This week’s #WorkoutWednesday2019 challenge was by Curtis Harris. We needed to build a heatmap of cohort retention, with a marginal histogram and parameter-based selector. Here’s the goal:
I decided to just work my way from left to right. I first started with a Datetrunc calc to get the cohorts into weekly bins starting on Monday.
But then when I compared this date to the Order Week values, I noticed they were already in Monday weeks…so I moved on to identifying the first week each customer made an order. I used an LOD to find the earliest week for each Customer ID:
Then, in order to find the number of customers per cohort, I checked to see if the Cohort week matched Order week and populated Customer ID:
Then I just pulled in my cohort week and a COUNTD of [New Customers] and I got customers by cohort. I stopped there for now and moved on to the heatmap. The heatmap needed to show a retention rate for each week and cohort, so I started with a DATEDIFF for the weeks:
This gives me the week numbers for the columns across the top. Then I built the retention calc:
Again, I used an LOD here. When I reviewed Curtis’ workbook after I finished, he uses a Lookup function. I’ve struggled whenever I use a Lookup to get it to do what I want, and I find I can more accurately define what I want with my LOD calcs (not sure how I did anything before LODs came along).
Drop Cohort Week to Columns, DAY(Cohort ) to rows, sort desc, and I get the start of things.
Now I needed to create the parameter for selecting 10-26 weeks. I noticed that Curtis’ parameter wasn’t just a number, it showed “26-week.” I didn’t want to type that 17 times, so I decided to try something new. I opened Excel, put 10-26 in one column, then concatenated the number with “-week.” Then I copied that and clicked Paste from Clipboard in the parameter list area:
This brings all the values in, and allowed me to keep it as an integer instead of a string value:
Next we need to use this to filter what shows in the view. I decided upon two filters, one to display the right Cohort Weeks (columns) and another to show the Cohort date (rows). First, to show only the Cohorts with completely mature data:
Back to my trusty LOD, I found the Max Cohort Week by Cohort and return True for any that are larger than the parameter value. That got me here:
Now I need to have it only show columns 1-26. That’s easy enough:
I picked a Yellow/Green Sequential color scheme, not sure where Curtis found his Vidris palette, but I felt like this did the job, and the requirements said any sequential scheme was fine. Uncheck Show Header on the DAY(Cohort) and we just have the tooltips left. This part was pretty straightforward, until I was watching a bit of Andy Kriebel and Lorna Eden‘s head-to-head WW Live webinar. Andy had the eagle eye and noticed that the Actual Week date had leading zeros on the day.
This requires some custom date formatting. So I right clicked on that date on the marks card and adjusted (make sure you’re in the Pane, not the Header in the format pane):
The dd here adds the leading zero if the day is only one digit. (mmmm is the full month name)
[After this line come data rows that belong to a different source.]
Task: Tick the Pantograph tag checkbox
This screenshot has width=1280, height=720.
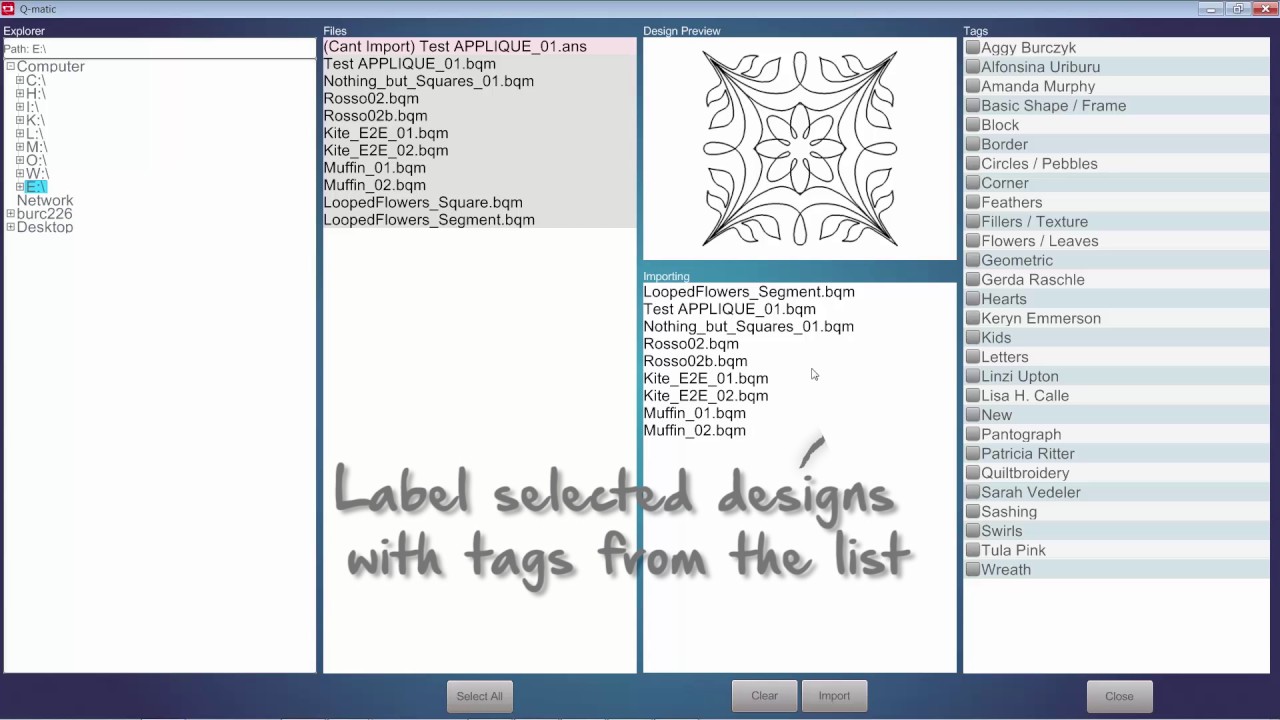Action: [x=972, y=435]
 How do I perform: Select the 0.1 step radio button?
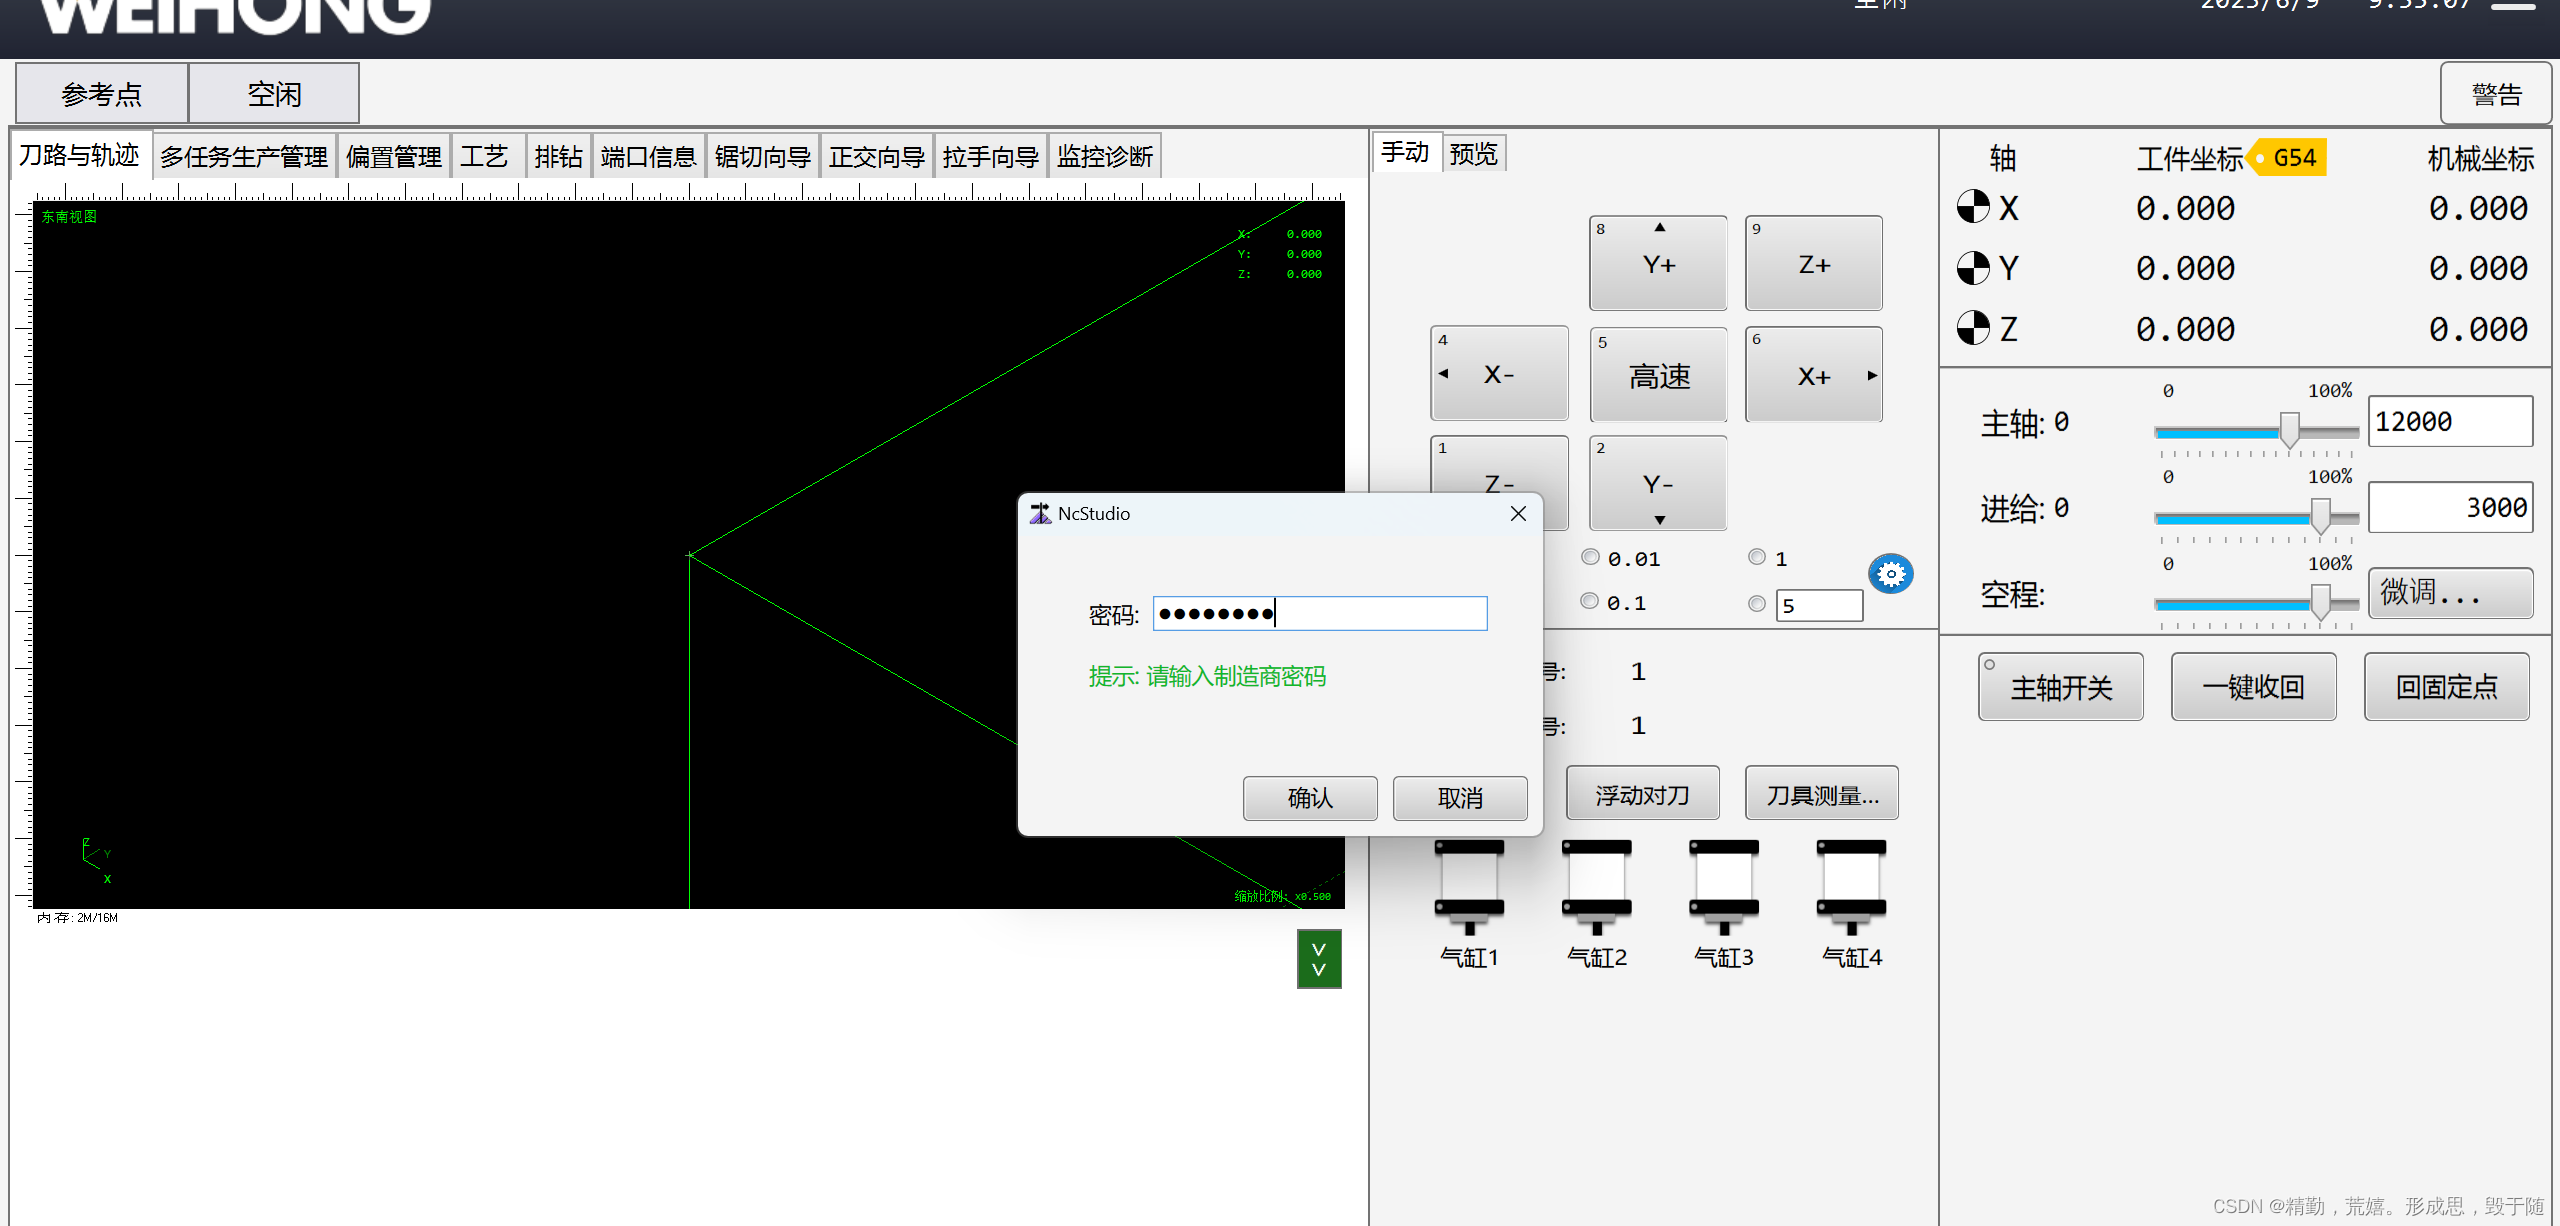pos(1589,601)
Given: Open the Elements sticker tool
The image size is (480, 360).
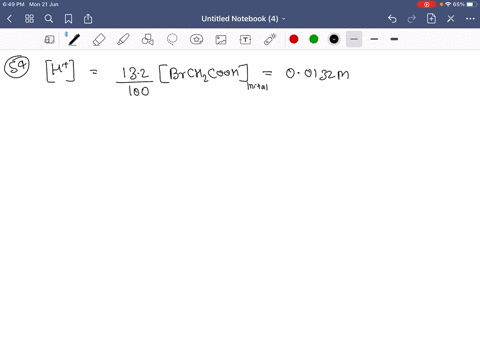Looking at the screenshot, I should tap(196, 40).
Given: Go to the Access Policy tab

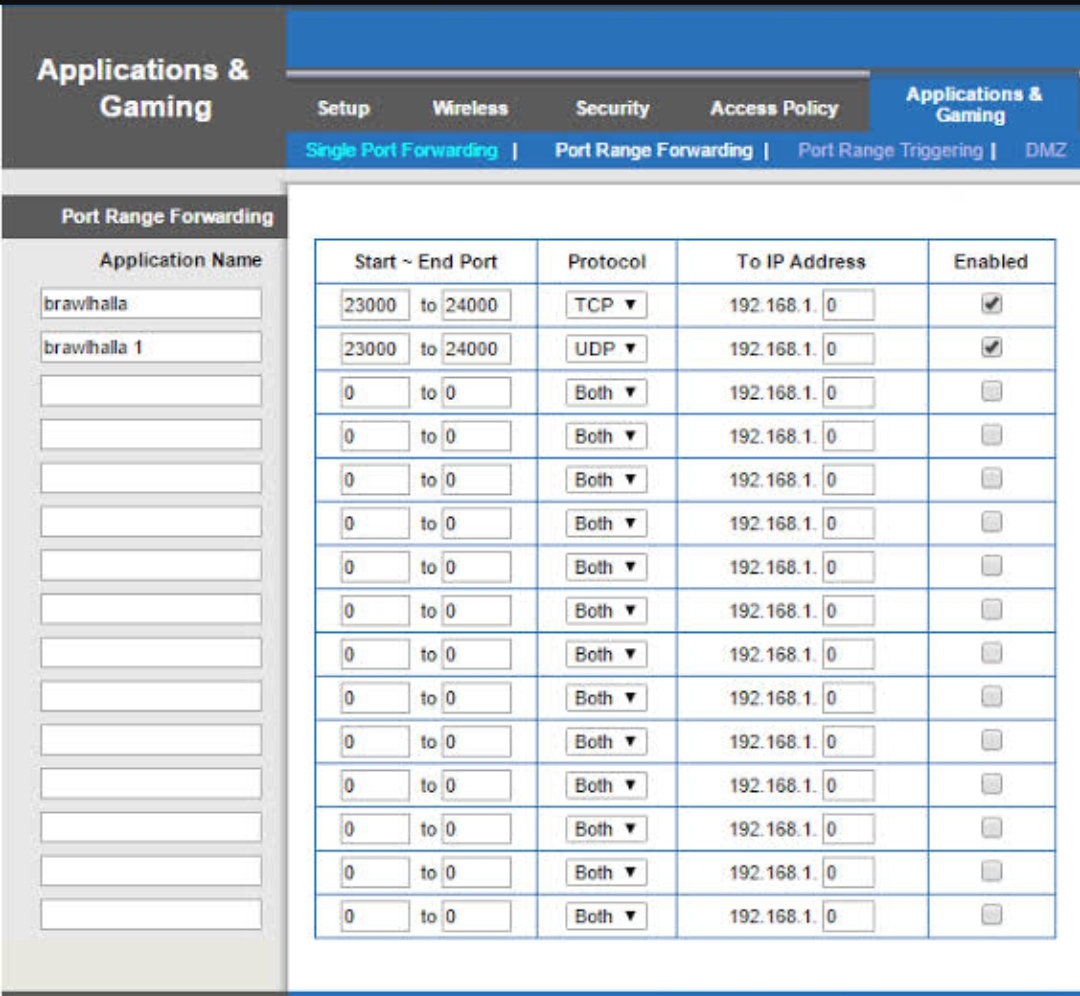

And with that, on to the marginal histogram. I kept my Show in Heatmap filter to keep the Cohort rows, and created another calc to filter just to the selected parameter value:
Then I pulled DAY(Cohort) into Rows, Customer Retention into Columns, and added a MIN(.5) to the columns shelf. Make it a Dual Axis, Synchronize the Axis, and now I have my requisite 50% bars with the retention for each cohort shaded. In order to match the grays I just did a Pick Screen Color in Edit Colors. I added a Constant Line at .25 to match Curtis’, but then needed to add “Week 26” to the top of the chart. So I created a quick calc and dragged it onto columns (then hid field labels for columns and aligned left).
I think I started the histogram from duplicating the heatmap, so my tooltips were already in place, just had to make sure they were complete (hovering on the light gray didn’t have the retention rate for some reason).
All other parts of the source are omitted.